[Dataset records Boundary: Start]

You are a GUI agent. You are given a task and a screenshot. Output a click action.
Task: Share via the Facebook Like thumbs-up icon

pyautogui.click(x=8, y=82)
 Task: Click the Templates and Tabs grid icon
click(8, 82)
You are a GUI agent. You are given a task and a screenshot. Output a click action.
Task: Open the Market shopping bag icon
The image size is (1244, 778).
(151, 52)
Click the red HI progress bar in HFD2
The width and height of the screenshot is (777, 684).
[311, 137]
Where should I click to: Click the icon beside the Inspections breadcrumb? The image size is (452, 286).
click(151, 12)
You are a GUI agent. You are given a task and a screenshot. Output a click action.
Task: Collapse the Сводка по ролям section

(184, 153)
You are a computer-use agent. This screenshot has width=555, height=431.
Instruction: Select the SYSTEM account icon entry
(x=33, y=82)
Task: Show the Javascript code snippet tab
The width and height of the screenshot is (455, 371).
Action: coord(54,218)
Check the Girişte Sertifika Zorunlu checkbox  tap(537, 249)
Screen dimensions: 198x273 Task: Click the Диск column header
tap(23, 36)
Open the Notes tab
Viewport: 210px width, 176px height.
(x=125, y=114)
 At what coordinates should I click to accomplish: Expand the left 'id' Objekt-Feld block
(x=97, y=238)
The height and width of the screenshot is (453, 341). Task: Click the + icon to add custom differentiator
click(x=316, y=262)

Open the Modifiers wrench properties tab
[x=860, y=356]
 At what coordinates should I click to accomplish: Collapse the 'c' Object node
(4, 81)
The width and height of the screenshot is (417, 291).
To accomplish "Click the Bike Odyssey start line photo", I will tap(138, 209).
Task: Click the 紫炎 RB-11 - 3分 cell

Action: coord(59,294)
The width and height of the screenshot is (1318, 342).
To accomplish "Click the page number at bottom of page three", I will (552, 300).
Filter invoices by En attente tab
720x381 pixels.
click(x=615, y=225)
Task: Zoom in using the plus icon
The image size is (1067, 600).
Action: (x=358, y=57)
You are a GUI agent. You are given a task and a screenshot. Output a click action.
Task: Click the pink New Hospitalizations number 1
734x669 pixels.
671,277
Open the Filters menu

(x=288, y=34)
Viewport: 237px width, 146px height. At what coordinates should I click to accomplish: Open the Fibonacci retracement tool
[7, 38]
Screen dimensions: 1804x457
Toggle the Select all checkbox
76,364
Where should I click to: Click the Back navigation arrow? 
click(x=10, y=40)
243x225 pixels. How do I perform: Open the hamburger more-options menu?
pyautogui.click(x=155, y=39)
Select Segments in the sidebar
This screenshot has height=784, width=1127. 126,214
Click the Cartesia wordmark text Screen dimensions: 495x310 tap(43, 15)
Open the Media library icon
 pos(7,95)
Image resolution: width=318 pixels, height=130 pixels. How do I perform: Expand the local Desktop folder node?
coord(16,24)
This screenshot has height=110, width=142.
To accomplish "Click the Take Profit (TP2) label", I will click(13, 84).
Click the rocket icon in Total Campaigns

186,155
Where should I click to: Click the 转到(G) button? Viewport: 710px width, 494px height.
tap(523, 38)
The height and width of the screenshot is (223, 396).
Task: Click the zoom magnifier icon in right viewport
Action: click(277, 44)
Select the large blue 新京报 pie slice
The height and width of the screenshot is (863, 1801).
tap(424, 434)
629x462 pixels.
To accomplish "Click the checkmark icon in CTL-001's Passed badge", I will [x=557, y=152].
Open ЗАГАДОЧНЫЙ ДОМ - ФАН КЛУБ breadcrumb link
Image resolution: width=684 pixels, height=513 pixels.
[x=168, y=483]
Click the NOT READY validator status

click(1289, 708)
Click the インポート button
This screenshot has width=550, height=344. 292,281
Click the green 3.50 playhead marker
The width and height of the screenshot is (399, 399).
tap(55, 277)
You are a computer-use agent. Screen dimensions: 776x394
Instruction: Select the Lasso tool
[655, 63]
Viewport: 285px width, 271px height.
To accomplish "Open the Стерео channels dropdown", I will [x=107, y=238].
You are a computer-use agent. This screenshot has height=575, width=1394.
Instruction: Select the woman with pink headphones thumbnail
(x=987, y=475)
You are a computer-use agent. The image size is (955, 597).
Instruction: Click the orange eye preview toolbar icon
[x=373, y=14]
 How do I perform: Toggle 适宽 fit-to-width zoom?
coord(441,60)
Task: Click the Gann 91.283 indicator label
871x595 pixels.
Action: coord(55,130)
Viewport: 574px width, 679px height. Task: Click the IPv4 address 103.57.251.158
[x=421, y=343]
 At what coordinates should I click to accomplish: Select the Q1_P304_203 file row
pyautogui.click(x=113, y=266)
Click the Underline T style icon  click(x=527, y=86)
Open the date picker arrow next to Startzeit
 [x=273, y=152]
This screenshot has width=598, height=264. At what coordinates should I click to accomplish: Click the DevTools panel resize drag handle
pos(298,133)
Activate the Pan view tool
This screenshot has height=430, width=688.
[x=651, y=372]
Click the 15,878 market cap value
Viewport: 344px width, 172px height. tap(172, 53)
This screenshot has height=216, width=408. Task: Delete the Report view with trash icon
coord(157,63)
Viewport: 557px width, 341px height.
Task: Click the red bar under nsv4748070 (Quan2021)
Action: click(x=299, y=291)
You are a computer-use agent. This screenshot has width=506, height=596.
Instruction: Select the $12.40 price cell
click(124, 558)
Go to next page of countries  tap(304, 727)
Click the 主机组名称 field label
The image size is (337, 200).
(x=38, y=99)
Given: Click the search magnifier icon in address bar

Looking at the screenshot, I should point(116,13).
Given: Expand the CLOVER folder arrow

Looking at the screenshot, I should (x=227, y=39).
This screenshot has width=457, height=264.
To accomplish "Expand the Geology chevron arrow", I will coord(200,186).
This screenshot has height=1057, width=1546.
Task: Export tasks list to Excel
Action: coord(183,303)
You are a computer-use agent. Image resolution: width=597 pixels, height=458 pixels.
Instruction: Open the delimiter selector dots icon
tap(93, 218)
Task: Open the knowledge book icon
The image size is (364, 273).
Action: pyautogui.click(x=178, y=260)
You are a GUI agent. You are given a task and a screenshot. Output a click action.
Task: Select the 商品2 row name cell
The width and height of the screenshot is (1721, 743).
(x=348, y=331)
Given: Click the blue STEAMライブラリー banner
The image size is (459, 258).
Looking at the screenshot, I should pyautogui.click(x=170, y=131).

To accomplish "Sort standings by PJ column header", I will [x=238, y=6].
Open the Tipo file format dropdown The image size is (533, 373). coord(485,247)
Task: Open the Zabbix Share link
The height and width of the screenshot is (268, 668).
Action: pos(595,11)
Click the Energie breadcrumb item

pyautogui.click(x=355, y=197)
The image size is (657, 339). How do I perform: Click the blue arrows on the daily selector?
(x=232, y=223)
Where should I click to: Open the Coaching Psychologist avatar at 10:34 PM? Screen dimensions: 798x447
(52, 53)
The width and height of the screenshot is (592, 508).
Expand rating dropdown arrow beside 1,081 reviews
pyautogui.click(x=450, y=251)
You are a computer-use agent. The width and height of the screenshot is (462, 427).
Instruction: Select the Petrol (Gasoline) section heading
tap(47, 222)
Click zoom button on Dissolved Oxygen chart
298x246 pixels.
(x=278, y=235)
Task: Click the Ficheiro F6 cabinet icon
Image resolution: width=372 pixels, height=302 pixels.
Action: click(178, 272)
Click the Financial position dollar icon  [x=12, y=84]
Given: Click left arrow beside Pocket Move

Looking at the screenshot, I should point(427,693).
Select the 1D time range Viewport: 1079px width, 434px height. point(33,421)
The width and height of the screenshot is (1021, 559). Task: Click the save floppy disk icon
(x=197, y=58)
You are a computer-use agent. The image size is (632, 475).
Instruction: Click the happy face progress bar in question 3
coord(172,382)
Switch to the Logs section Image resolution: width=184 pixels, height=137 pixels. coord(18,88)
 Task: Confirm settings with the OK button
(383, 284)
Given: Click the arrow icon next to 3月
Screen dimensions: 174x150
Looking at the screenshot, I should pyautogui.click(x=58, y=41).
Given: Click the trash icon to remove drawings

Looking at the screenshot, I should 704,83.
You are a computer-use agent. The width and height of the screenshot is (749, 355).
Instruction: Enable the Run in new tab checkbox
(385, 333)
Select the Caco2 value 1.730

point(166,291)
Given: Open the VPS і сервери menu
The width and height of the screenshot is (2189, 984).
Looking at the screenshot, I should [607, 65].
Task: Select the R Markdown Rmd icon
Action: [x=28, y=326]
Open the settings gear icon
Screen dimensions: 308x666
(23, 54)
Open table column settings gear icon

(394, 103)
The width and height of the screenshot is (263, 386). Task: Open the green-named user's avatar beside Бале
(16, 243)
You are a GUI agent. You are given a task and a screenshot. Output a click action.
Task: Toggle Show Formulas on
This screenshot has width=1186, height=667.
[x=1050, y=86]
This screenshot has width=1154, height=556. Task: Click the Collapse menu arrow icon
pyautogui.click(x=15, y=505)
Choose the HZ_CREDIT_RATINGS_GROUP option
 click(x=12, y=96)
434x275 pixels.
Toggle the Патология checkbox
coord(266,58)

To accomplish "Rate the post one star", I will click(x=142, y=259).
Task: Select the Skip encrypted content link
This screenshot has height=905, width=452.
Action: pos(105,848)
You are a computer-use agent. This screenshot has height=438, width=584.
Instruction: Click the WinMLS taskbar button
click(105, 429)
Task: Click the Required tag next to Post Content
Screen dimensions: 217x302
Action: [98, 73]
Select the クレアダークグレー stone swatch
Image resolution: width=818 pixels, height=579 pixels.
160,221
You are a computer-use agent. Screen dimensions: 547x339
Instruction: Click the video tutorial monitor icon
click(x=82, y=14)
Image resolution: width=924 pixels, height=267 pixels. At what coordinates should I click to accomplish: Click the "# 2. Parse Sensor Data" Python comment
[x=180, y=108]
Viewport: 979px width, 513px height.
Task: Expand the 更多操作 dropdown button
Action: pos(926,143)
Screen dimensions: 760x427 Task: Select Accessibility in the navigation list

[Dataset records Boundary: End]

## Goal of the exercise
Once you find the line with "Given: Click the trash" above, print it and every line after it up to and including the line with "Task: Select the Skip encrypted content link", exactly as written and nothing else.

## Answer to the exercise
Given: Click the trash icon to remove drawings

Looking at the screenshot, I should 704,83.
You are a computer-use agent. The width and height of the screenshot is (749, 355).
Instruction: Enable the Run in new tab checkbox
(385, 333)
Select the Caco2 value 1.730

point(166,291)
Given: Open the VPS і сервери menu
The width and height of the screenshot is (2189, 984).
Looking at the screenshot, I should [607, 65].
Task: Select the R Markdown Rmd icon
Action: [x=28, y=326]
Open the settings gear icon
Screen dimensions: 308x666
(23, 54)
Open table column settings gear icon

(394, 103)
The width and height of the screenshot is (263, 386). Task: Open the green-named user's avatar beside Бале
(16, 243)
You are a GUI agent. You are given a task and a screenshot. Output a click action.
Task: Toggle Show Formulas on
This screenshot has width=1186, height=667.
[x=1050, y=86]
This screenshot has width=1154, height=556. Task: Click the Collapse menu arrow icon
pyautogui.click(x=15, y=505)
Choose the HZ_CREDIT_RATINGS_GROUP option
 click(x=12, y=96)
434x275 pixels.
Toggle the Патология checkbox
coord(266,58)

To accomplish "Rate the post one star", I will click(x=142, y=259).
Task: Select the Skip encrypted content link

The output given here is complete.